Government looks to retain EV purchase incentives until 2020
OLEV is currently analysing responses to a consultation document on how a further £500 million of Government cash might be spent to support the uptake of low emissions vehicles between 2015 and 2020.
Anna West, head of consumer initiatives at OLEV, told delegates at the ACFO event that an announcement would be made in the spring on the draft package of support in advance of implementation from April 2015.
‘We think there will be some form of purchase incentive available from April 2015 so the fleet market is supported in electric vehicle acquisition,’ said West. ‘We recognise that fleets are leaders and we need to get them on board to make sure our agenda to encourage adoption of ultra low emission vehicles is a success.
‘We have had a fantastic response from fleets so far with almost 50% grant uptake being from the business sector. Where fleets lead others will follow.’
The Government has forecast that by 2050 it anticipates almost every car and van on the nation’s roads will be an ultra low emission vehicle – and that implies a huge take-up among fleets and consumers for electric power.

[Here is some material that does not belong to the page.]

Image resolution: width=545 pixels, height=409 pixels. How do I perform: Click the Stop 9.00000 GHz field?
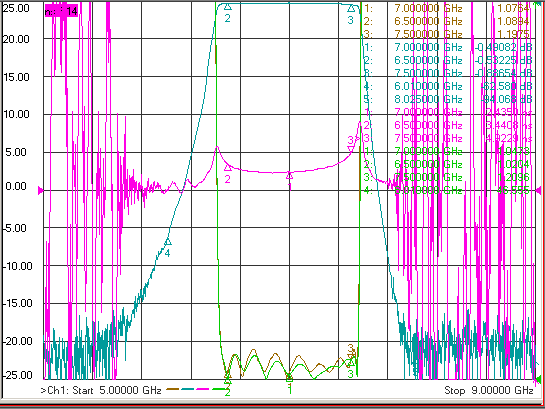[489, 390]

Nevertheless, West said OLEV did not believe there would be a single mobile solution, but a range with pure electric vehicles, plug-in petrol and diesel and hydrogen models among those available.
She said: ‘We are moving towards a zero emission world and we are here to kick-start change.’
Existing and future electric vehicle purchase incentive schemes are supported by a range of tax incentives that, apart from company car tax, include special rates in relation to Vehicle Excise Duty and capital allowances.
However, electric vehicle mileage reimbursement rates for company cars (Advisory Fuel Rates) and privately owned cars on business trips (Approved Mileage Allowance Payments), despite repeated ACFO requests, remain to be clarified.
West told delegates: ‘We are working with HMRC to try and develop a new regime and guidance will be published soon.’